[start]
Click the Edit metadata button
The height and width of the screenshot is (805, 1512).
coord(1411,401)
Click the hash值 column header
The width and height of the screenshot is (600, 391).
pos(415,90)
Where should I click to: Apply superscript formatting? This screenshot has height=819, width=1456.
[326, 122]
[end]
[start]
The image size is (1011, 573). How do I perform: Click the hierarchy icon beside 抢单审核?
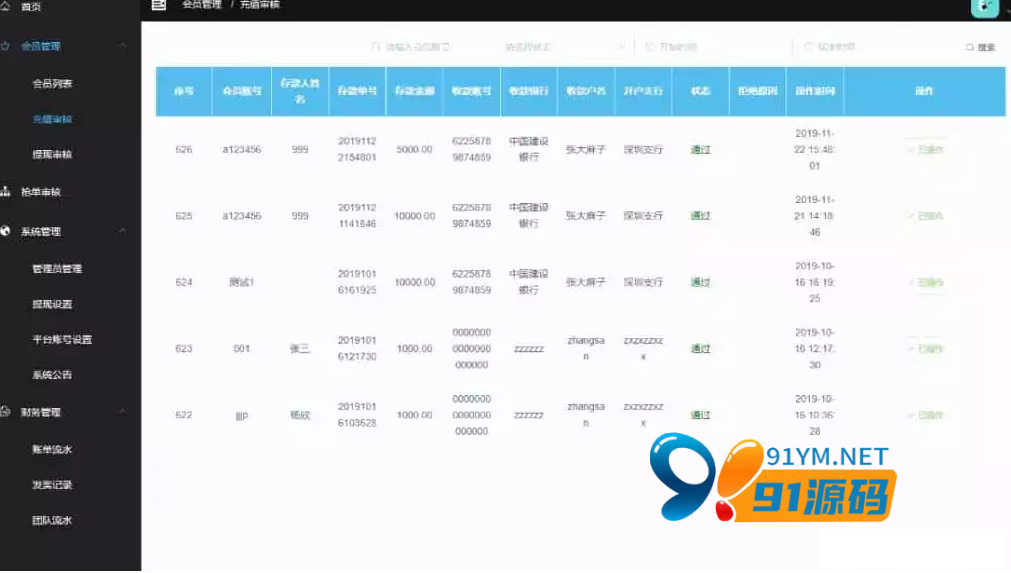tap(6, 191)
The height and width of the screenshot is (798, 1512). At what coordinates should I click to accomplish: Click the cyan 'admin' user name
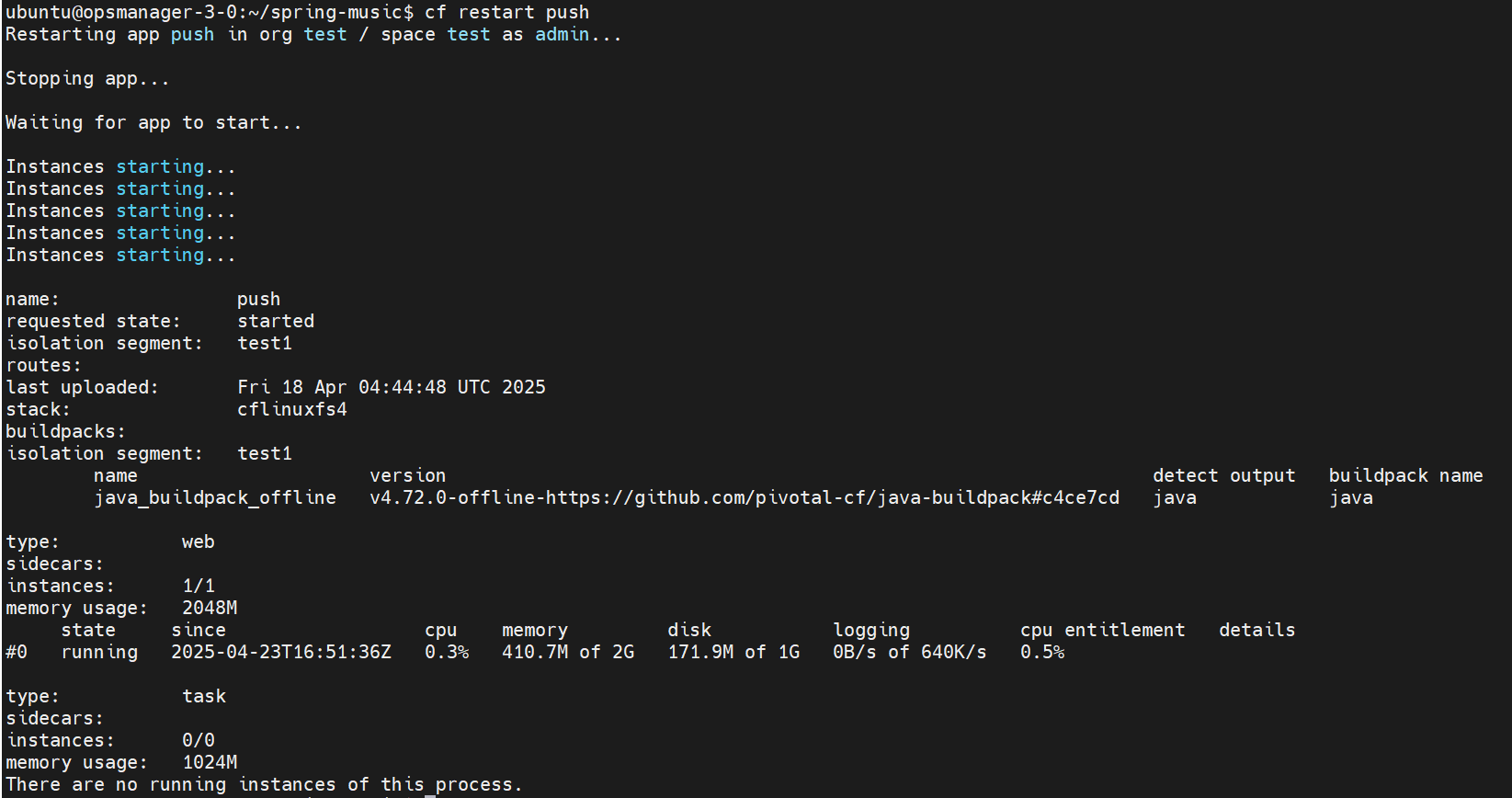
[end]
[start]
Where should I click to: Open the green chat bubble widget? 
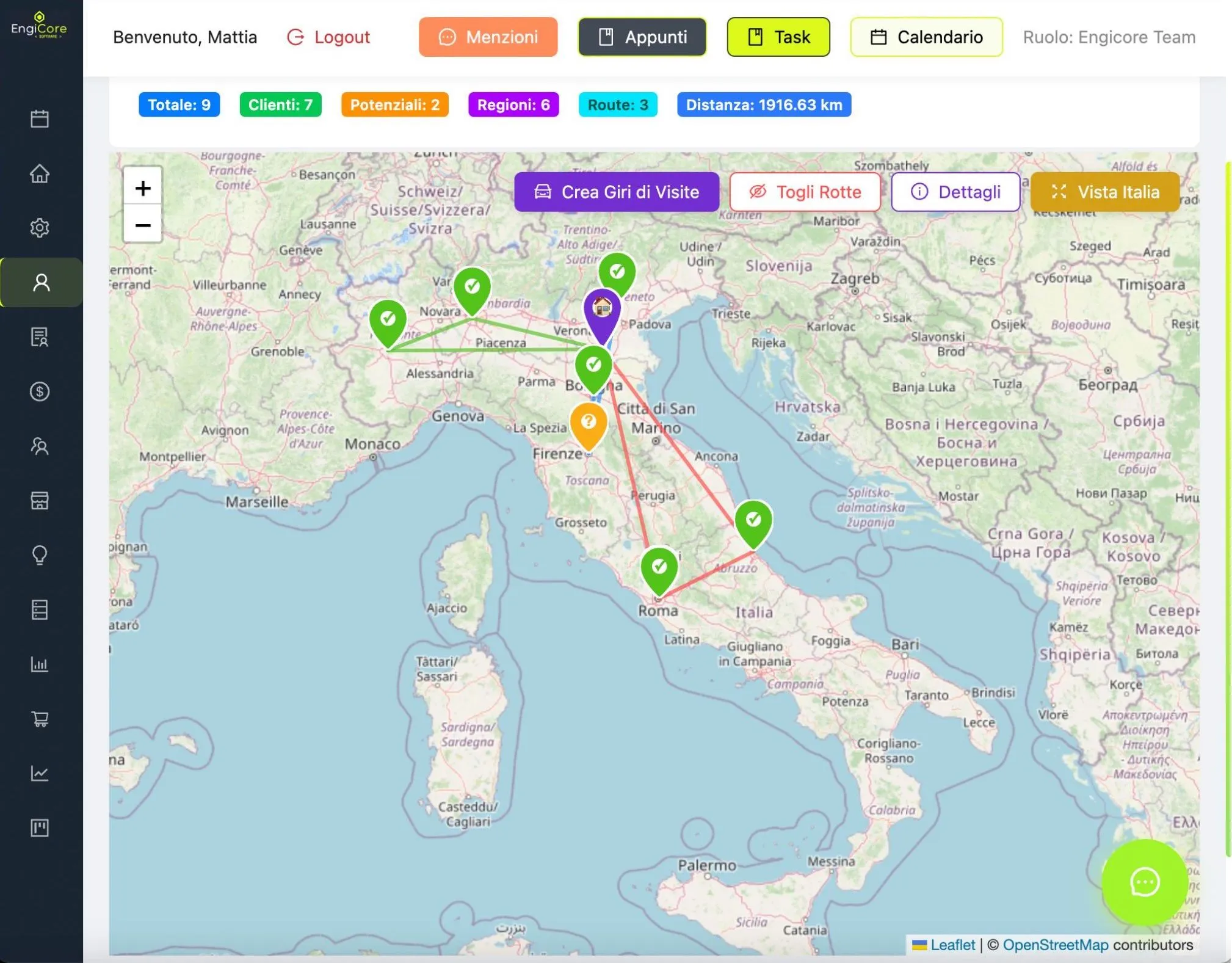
[end]
◆ What you need to do: Repeat the entries from the line with "The image size" to the line with "The height and width of the screenshot is (798, 1512).", requests included, and multiply every coordinate in the answers by 1.2, rounding to whole numbers with halves going up. Leave the pictures out.

◆ Task answer:
The image size is (1011, 573). How do I perform: Click the hierarchy icon beside 抢单审核?
tap(7, 229)
The height and width of the screenshot is (798, 1512). At what coordinates should I click to accomplish: Click the cyan 'admin' user name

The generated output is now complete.